Kutipan >>
+-------+
“Kami yakin pelaporan kmi ini bisa naik ke tahap penyidikan setelah dilakukannya gelar perkara. Kami juga menyoroti masih beroperasinya rumah makan serta lokasi pemandian di Taman Wisata Alam TWA Mega Mendung Lembah Anai pasca dilakukannya penertiban oleh Kementrian Kehutanan RI pada tanggal 25 Juni 2025 silam,” tutur dia.
Menurut Tomi Adam situasi itu mengindikasikan bahwa Badan Konservasi Sumberdaya Alam (BKSDA) selaku penanggung jawab kawasan telah melakukan pembiaran dan lalai dalam melakukan penjagaan serta menegakkan aturan di lokasi rawan bencana yang telah sempat hancur luluh lantah di hantam bencana Galodo pada tanggal 11 Mei 2024 lalu itu.
“Pascapenertiban harusnya BKSDA melakukan patroli atau penjagaan untuk mencegah terjadinya pelanggaran berulang. Namun itu tidak dilakukan. Artinya disini terjadi Miss atau kesalahan,” ucapnya.
Mengingat telah begitu Massif dan maraknya pelanggaran tata ruang yang terjadi di kawasan Lembah Anai, Tomi yakin pelaporan terhadap PT HSH, akan berdampak luas terhadap tegaknya aturan di kawasan tersebut di masa yang akan datang.
+-------+
Yang Perlu Dikerjakan >>
1. Tolong tentukan apakah setiap pernyataan di bawah ini sesuai dengan kutipan tentang Lembah Anai, lalu jawab ya atau tidak dengan menyertakan kata-kata penentu dari kutipan itu persis seperti tertulis.
(a) Penertiban di kawasan itu dilakukan pada tanggal 25 Juni 2025.
(b) Bencana Galodo menghantam lokasi itu pada tanggal 11 Mei 2025.
(c) Menurut Tomi Adam, BKSDA melakukan patroli setelah penertiban.
2. Tuliskan lanjutan kutipan tentang Lembah Anai, dimulai setelah kalimat terakhirnya.
Baris-baris data tidak diperlukan di sini.

Data Tersimpan >>
+-------+
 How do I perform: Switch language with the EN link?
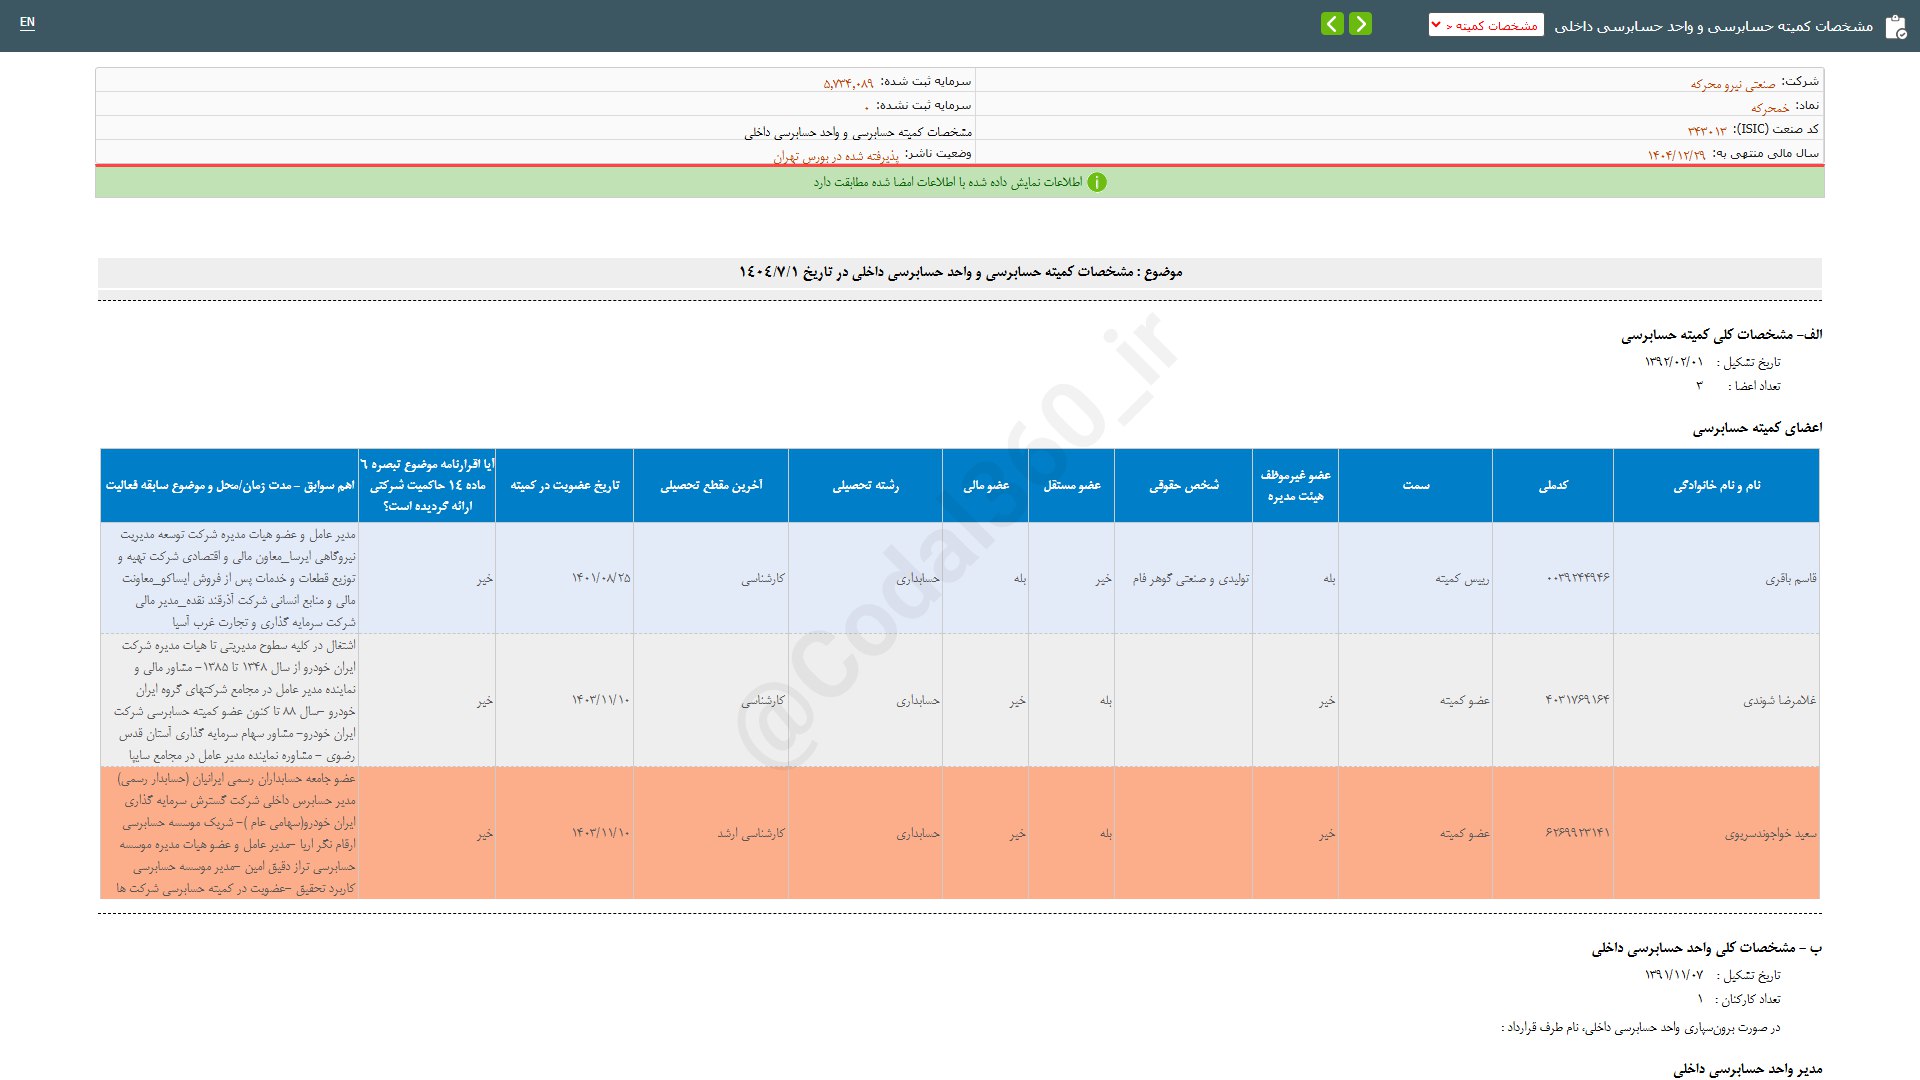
+-------+
Jawaban Tiap Tugas >>
1.
(a) Ya: "pada tanggal 25 Juni 2025 silam"
(b) Tidak: "pada tanggal 11 Mei 2024 lalu"
(c) Tidak: "Namun itu tidak dilakukan."

2.
Apalagi selama ini, PT HSH selaku pemilik bangunan hotel dan masjid yang didirikan di kawasan lindung rawan bencana seolah kebal tidak tersentuh hukum. Situasi ini, kontras dengan tindakan tegas yang seringkali dilakukan pemerintah terhadap pelanggaran tata ruang kota yang dilakukan masyarakat lemah tak berdaya seperti halnya para PKL.
“Jika yang melanggar adalah PKL, dalam waktu satu hari pasti bangunan liar atau gerobak mereka langsung dibongkar Satpol PP. Kenapa hal yang sama tidak bisa dilakukan dalam konteks pelanggaran tata ruang di lembah Anai?
Padahal Perda nya sama. Kami menduga ada indikasi relasi kuasa antara pengusaha dan pemerintah daerah di daerah itu. Ini yang menjadi concern kami,” pungkasnya. (*)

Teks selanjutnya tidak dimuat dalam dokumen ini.